Last edited 24 June 2003 at 8:00am
Nuclear Investigations from Iraq

Nuclear Investigations from Iraq

A US military health physicist and radiation expert in Iraq has endorsed a call from Greenpeace for the UN nuclear experts, the International Atomic Energy Agency (IAEA), to be given a full mandate to search, survey and decontaminate towns and villages around the Tuwaitha nuclear facility near Baghdad

When they invaded Iraq, the US and UK failed to safeguard dangerous nuclear material, secured at Tuwaitha while under Saddam Hussein's regime, and highly radioactive materials have ended up in local communities where they are threatening people's health and environment.

The IAEA were due to leave Iraq the same day the call was made, having only been allowed by the occupying powers to return to Iraq to carry out a limited inventory inside the Tuwaitha nuclear plant.

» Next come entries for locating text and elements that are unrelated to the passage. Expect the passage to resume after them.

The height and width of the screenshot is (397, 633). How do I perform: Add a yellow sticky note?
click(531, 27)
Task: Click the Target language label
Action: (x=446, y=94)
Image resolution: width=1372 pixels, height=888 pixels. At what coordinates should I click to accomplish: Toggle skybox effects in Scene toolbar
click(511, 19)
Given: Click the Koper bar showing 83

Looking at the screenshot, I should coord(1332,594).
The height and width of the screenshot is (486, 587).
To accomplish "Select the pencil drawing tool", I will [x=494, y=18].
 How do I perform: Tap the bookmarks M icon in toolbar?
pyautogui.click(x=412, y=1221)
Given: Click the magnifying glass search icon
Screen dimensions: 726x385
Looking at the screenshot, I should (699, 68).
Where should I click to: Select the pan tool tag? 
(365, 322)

The Greenpeace team, that has been in the country for only a week conducting surveys in the local community living near the plant, has found a number of radioactive areas including one in a house that measured 10,000 times above normal levels and another outside a 900 pupil primary school that measured 3,000 times above normal levels.

Having returned one radiation source to the US military, Greenpeace took them to the radioactive house where troops verified the levels of contamination at 10,000 higher than normal, removed the source and took it back to the Tuwaitha complex for storage.